Reducing power consumption is essential to achieve longer battery life for mobile devices; There are many factors that contribute to high power usage, including large amounts of memory transactions due to large model size, intensive calculations of matrix multiplications, etc., let's take a look at how to optimize the use case for efficient use of the energy.

1. Model optimization.

Beyond quantification, pruning and scarcity, there is also weight distribution. There are many redundant weights in the network, although only a small number of weights are useful. The number of weights can be reduced by allowing multiple connections to share the same weight, as shown below. The original 4*4 weight matrix is ​​reduced to 4 shared weights and a 2-bit matrix, the total bits are reduced from 512 bits to 160 bits.

2. Memory optimization.

Memory is a critical component that consumes more power compared to matrix multiplications. For example, the power consumption of a DRAM operation can be much higher than that of a multiply operation. On mobile devices, accommodating large models within local device memory is often a challenge. This results in numerous memory transactions between local device memory and DRAM, resulting in higher latency and higher power consumption.

Optimizing off-chip memory access is crucial to improving power efficiency. Article (Optimizing off-chip memory access for a deep neural network accelerator (4)) introduced an adaptive scheduling algorithm designed to minimize DRAM access. This approach demonstrated a substantial reduction in power consumption and latency, ranging from 34% to 93%.

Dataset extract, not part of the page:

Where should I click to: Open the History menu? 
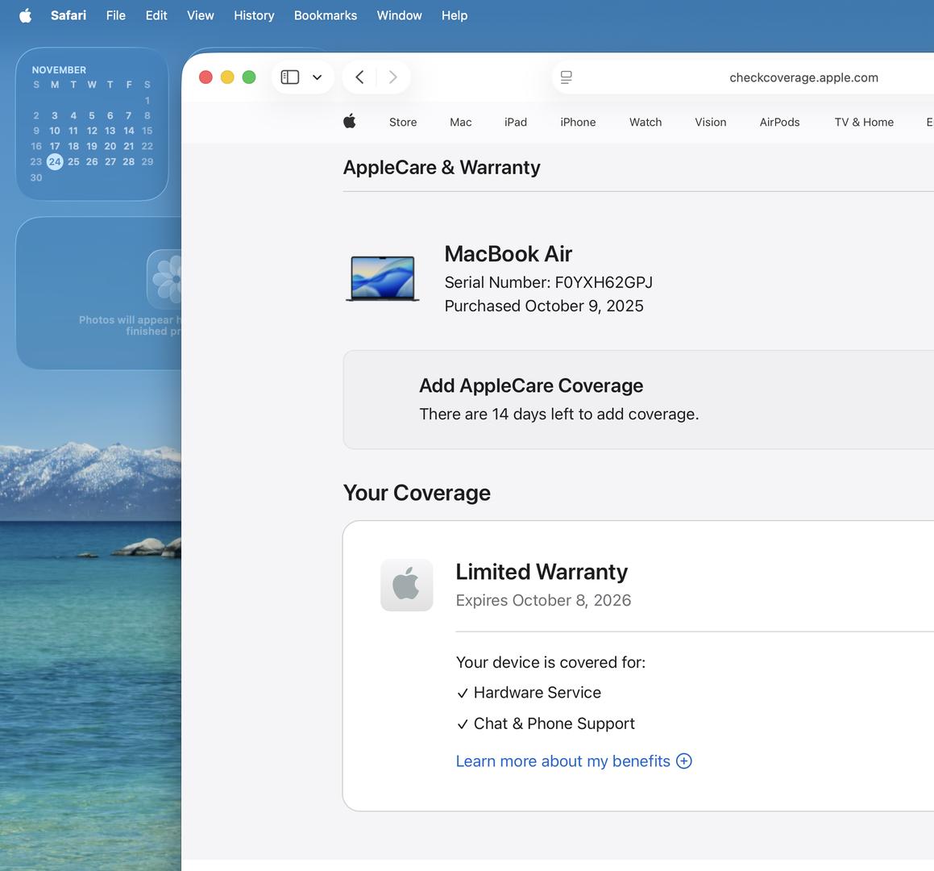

A new method (novels (5)) is proposed to minimize memory access to save energy. The core idea is to optimize the correct block size of the CNN layer partition to match the DRAM/SRAM resources and maximize data reuse, and also optimize the tile access scheduling to minimize the amount of DRAM access. . Data-to-DRAM mapping focuses on mapping a tile of data to different columns in the same row to maximize row buffer accesses. For larger data mosaics, the same bank can be used on different chips to achieve chip-level parallelism. Additionally, if the same row is populated on all chips, data is mapped across different banks on the same chip to achieve bank-level parallelism. For SRAM, a similar concept of parallelism can be applied at the bench level. The proposed optimization flow can save energy by 12% for AlexNet, 36% for VGG-16, and 46% for MobileNet. Below is a high-level flowchart of the proposed method and a schematic illustration of DRAM data mapping.

3. Dynamic power scaling.

The power of a system can be calculated by P=C*F*V², where F is the operating frequency and V is the operating voltage. Techniques such as DVFS (Dynamic Voltage Frequency Scaling) were developed to optimize power at runtime. Scales voltage and frequency depending on workload capacity. In deep learning, layered DVFS is not appropriate since voltage scaling has long latency. On the other hand, frequency scaling is fast enough to keep up with each layer. TO layered dynamic frequency scaling (DFS)(6) A technique for NPU is proposed, with a power model to predict power consumption to determine the highest allowed frequency. DFS is proven to improve latency by 33% and save energy by 14%

4. Low-power dedicated ai HW accelerator architecture. To accelerate deep learning inference, specialized ai accelerators have demonstrated superior energy efficiency, achieving similar performance with reduced power consumption. For example, Google's TPU is designed to speed up matrix multiplication by reusing input data multiple times for calculations, unlike CPUs that fetch data for each calculation. This approach conserves energy and decreases data transfer latency.